Open sideninja opened this issue 2 years ago • 3 comments

Issue To Be Solved

The concept of the global configuration was introduced to allow you to have some global values you would use in any location where you execute the CLI. You can generate such a configuration by using flow init --global and then the CLI always checks for a local configuration and if that is not found try to loads a global configuration. This happens automagically and not explicitly which can lead to some weird edge cases where the value from global config is taken but the user thinks it was taken from the local config which could be missing. The fallback should be explicit as it doesn't hurt the UX much in doing so, but it improves the potential confusion which does hurt the UX a lot.
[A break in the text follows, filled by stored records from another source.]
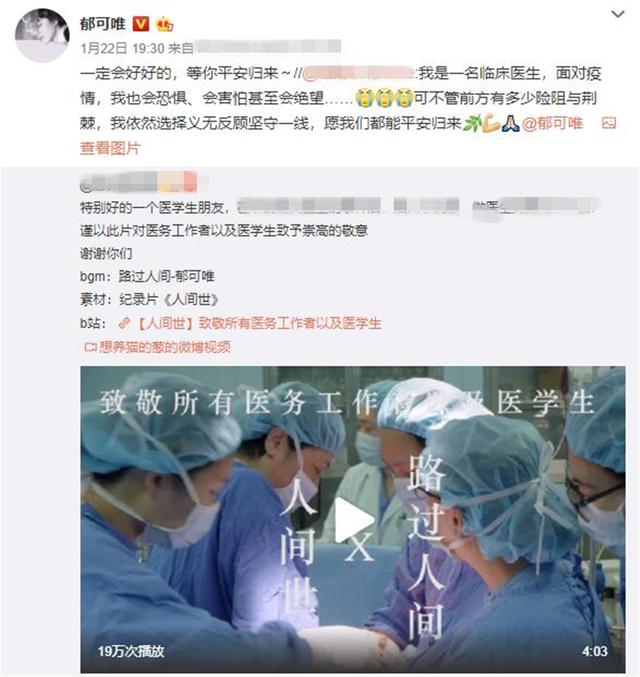Click the 19万次播放 view counter
The image size is (640, 677).
[x=131, y=651]
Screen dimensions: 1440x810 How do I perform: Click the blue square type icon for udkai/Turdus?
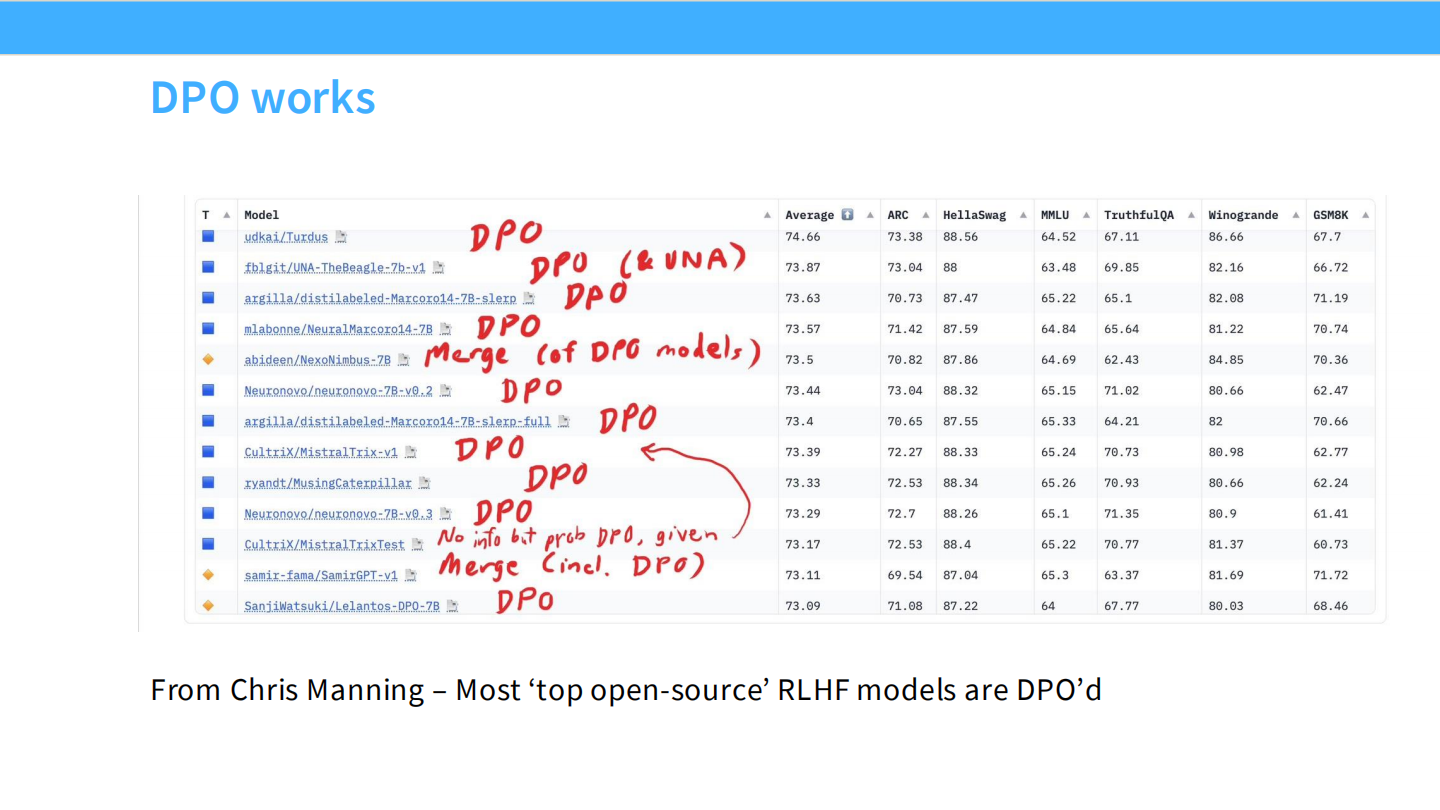coord(208,237)
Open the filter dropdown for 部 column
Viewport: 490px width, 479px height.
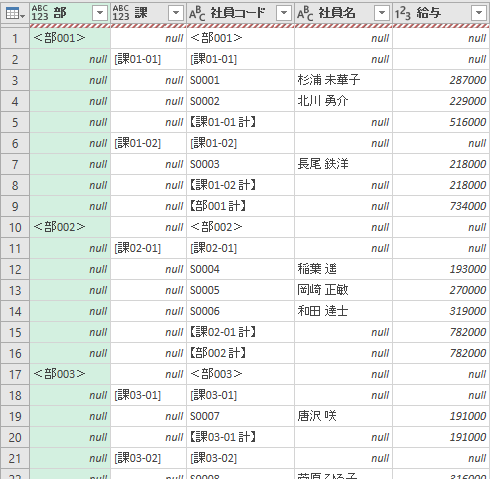(x=100, y=13)
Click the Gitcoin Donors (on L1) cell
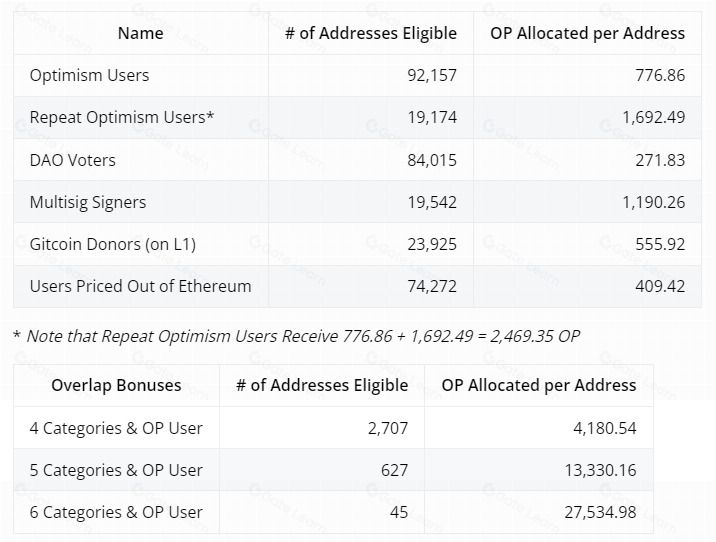The image size is (716, 542). [x=114, y=244]
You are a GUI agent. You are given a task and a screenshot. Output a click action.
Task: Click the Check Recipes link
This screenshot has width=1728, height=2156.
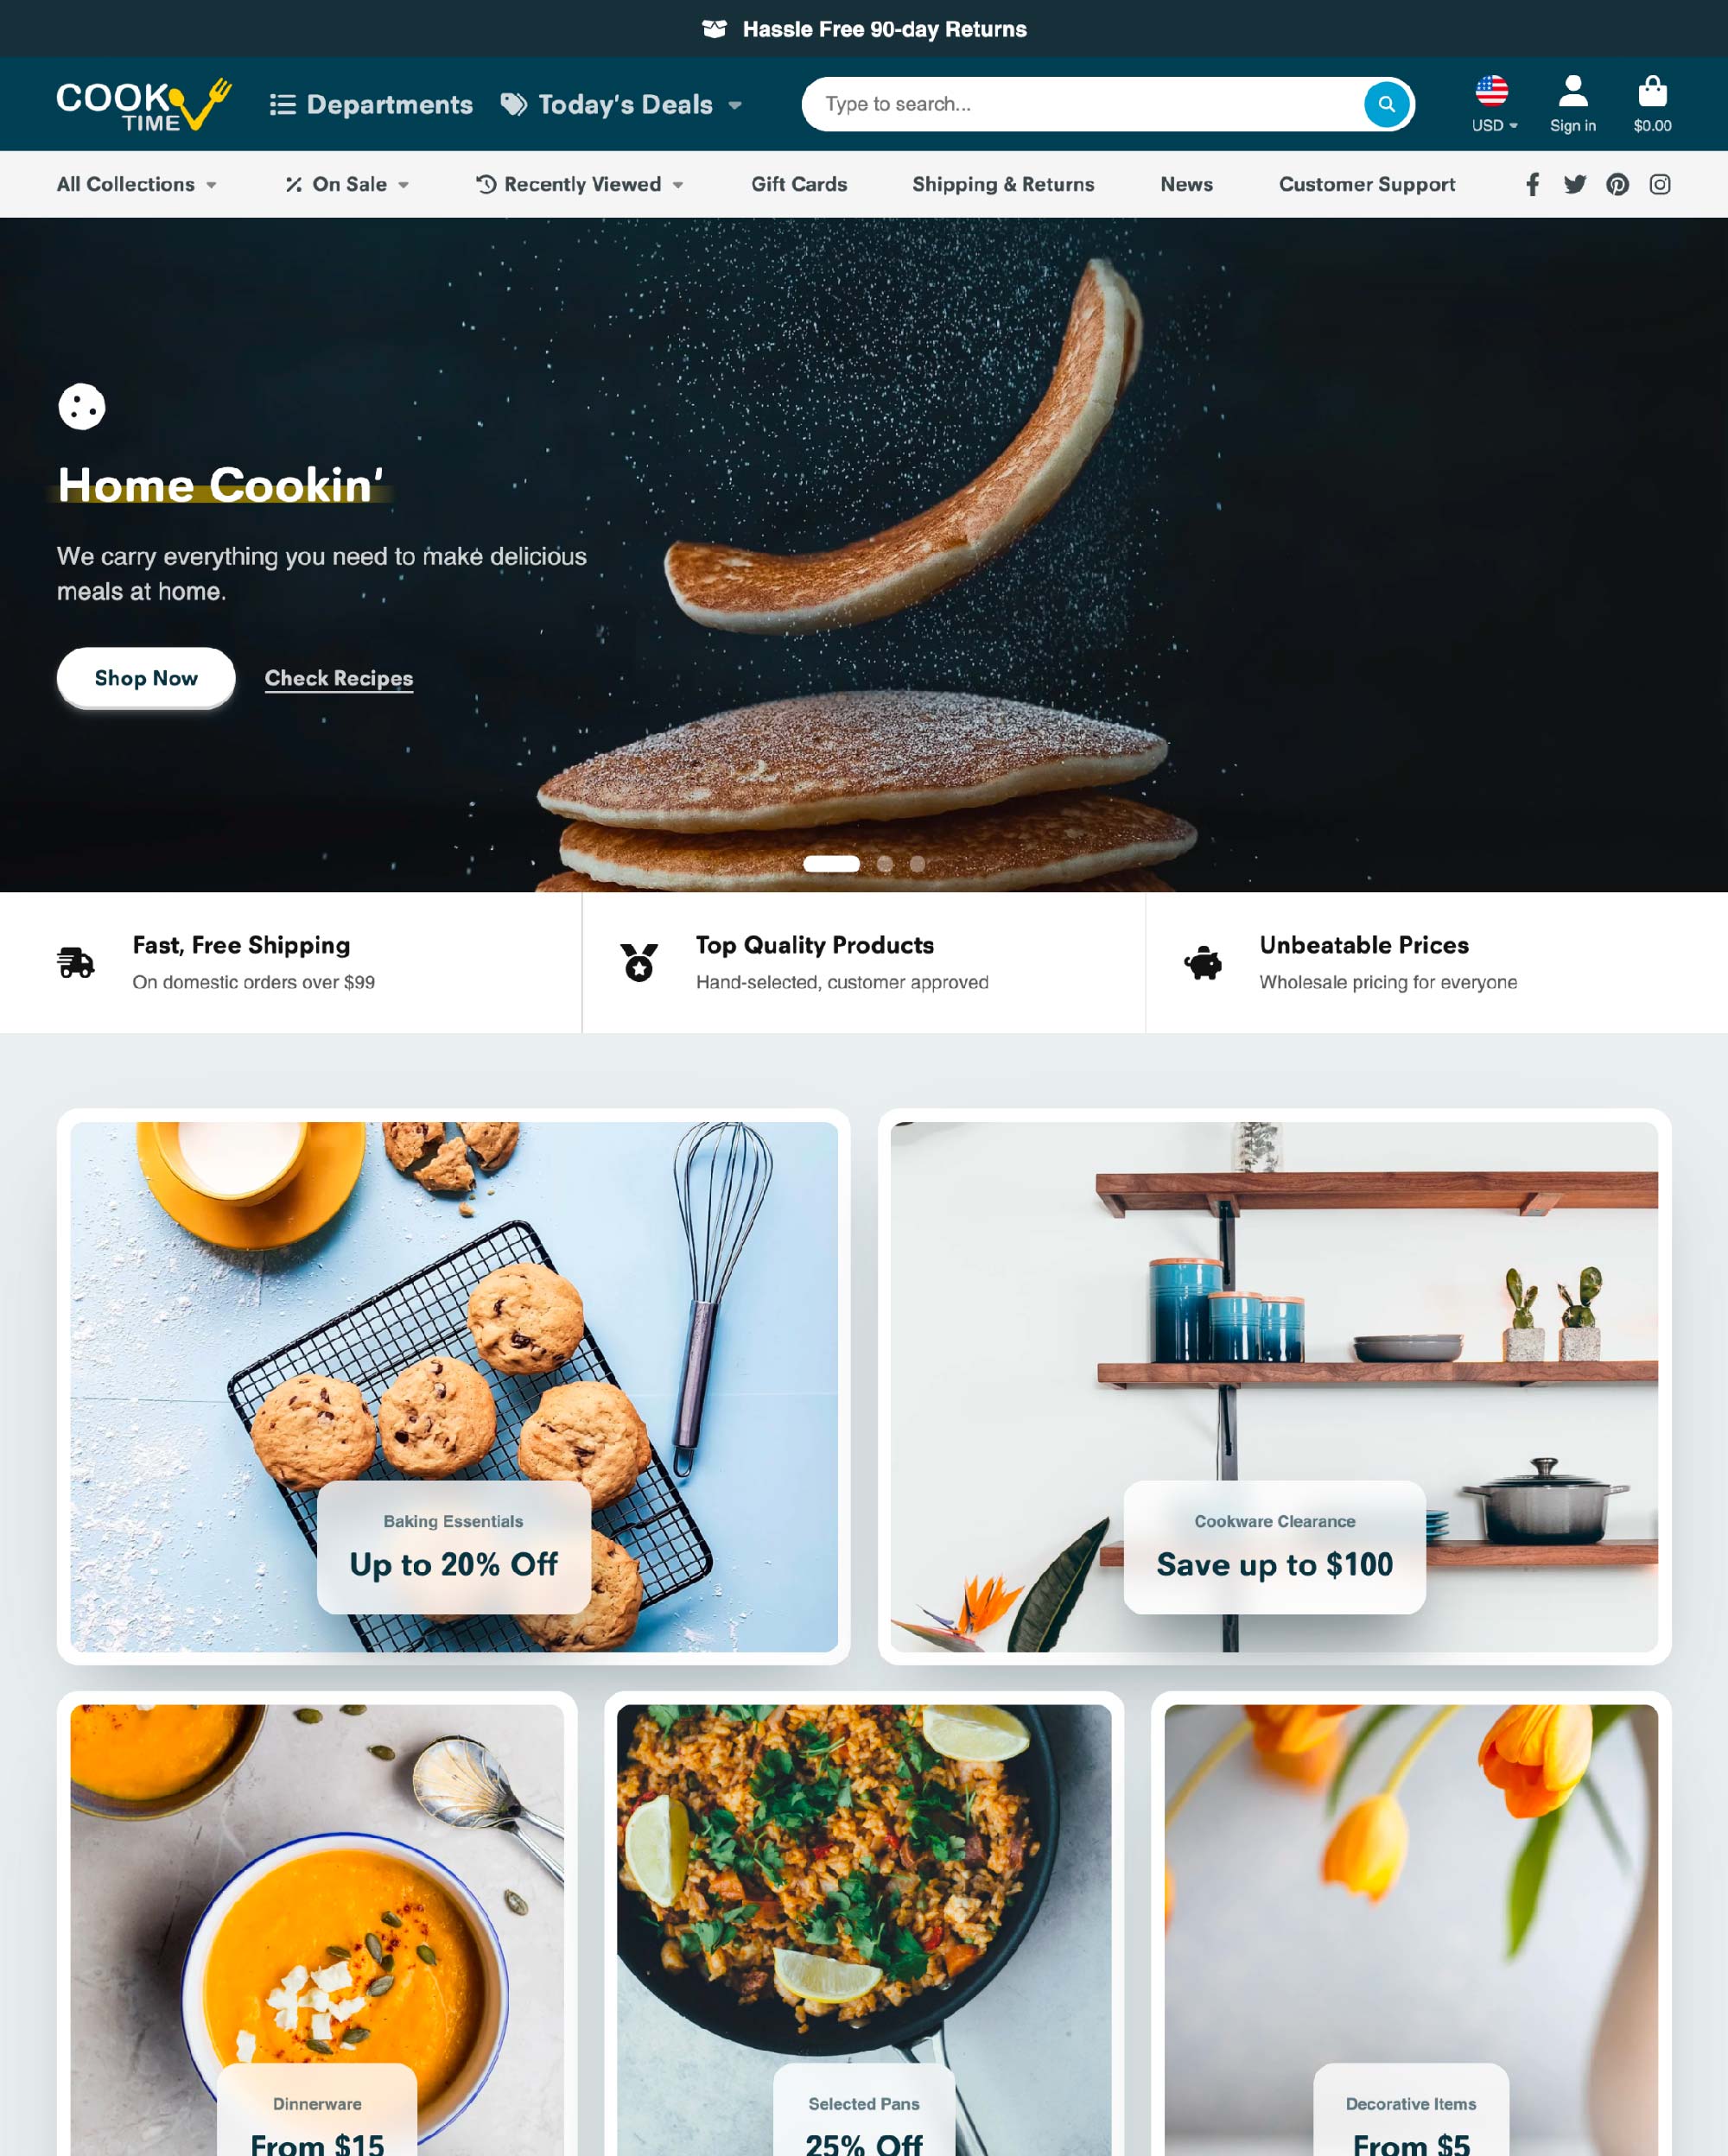coord(339,677)

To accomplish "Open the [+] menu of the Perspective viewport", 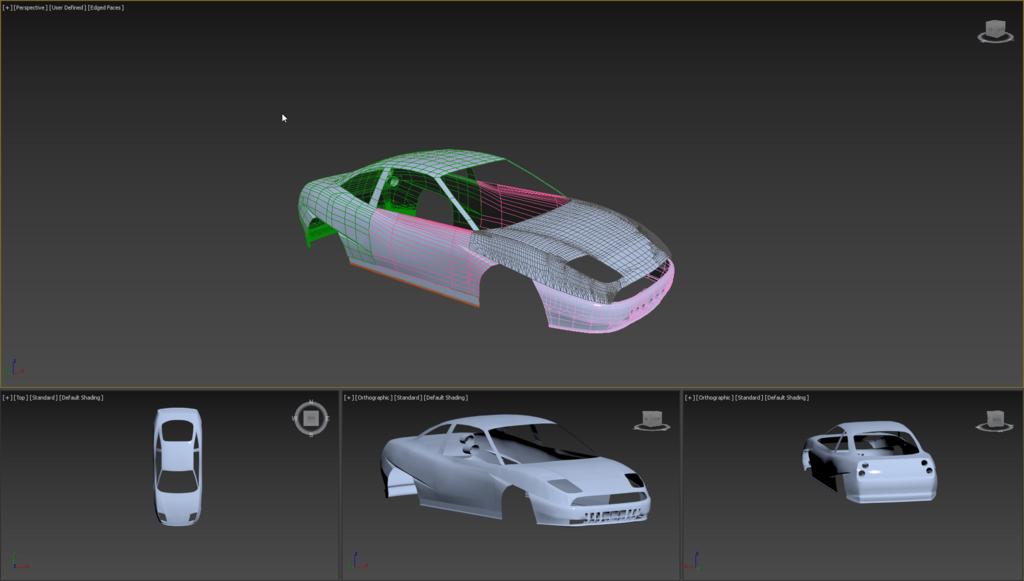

There are also some security concerns to keep in mind.

(Optional): Suggest A Solution

Make sure when you want to reference a global config the command should include a global flag: --global or shortcut -g. Without this flag, the global config should not be used. If the global config is used it shouldn't load the local config.

sideninja avatar Sep 01 '21 11:09 sideninja

@sideninja Are there examples of other CLI apps that do something similar?

I'm just worried that this could cause more confusion: users may forget to include the --global flag and not realize that their global config isn't being applied.

Would it be possible to somehow indicate (i.e. via a stdout message) that config is being pulled from the global file?

I'm thinking of how git config works. Many git users have a global config file that is implicitly loaded, so that's naturally how I expect it to work.

psiemens avatar Sep 20 '21 18:09 psiemens

The fear I have is that using accounts with secret keys is a higher-risk operation than configuring your name (case of git). I believe if you are sending transactions you should be very aware of what account will actually be used for signing (case of shadowed account from local config or vice versa). Currently, this is just my hunch, so it can stay just documented here, but I have a feeling that there will be cases where the wrong account will be used implicitly and consequences will be wrong transactions on mainnet.

sideninja avatar Sep 21 '21 10:09 sideninja

I think the real risk here is accidentally sending some transactions with your main account instead of the local (project) account. This can mess up in an ugly way.

I think there are 2 solutions here, either we should accept global as the standard, or local as the standard usage. So far I think local is more commonly used.

Actually, I would add 2 flags, if the user wants to be clear on the intention of use, --global or --local. ( So some local scripts can fail if the user forgot to set up local flow.json etc )

Maybe if there is no local config, we can prompt the user for confirmation with a nice explaining message. Use Global Config? ( Yes / No / Always / Never ) I think this can also be a config setting.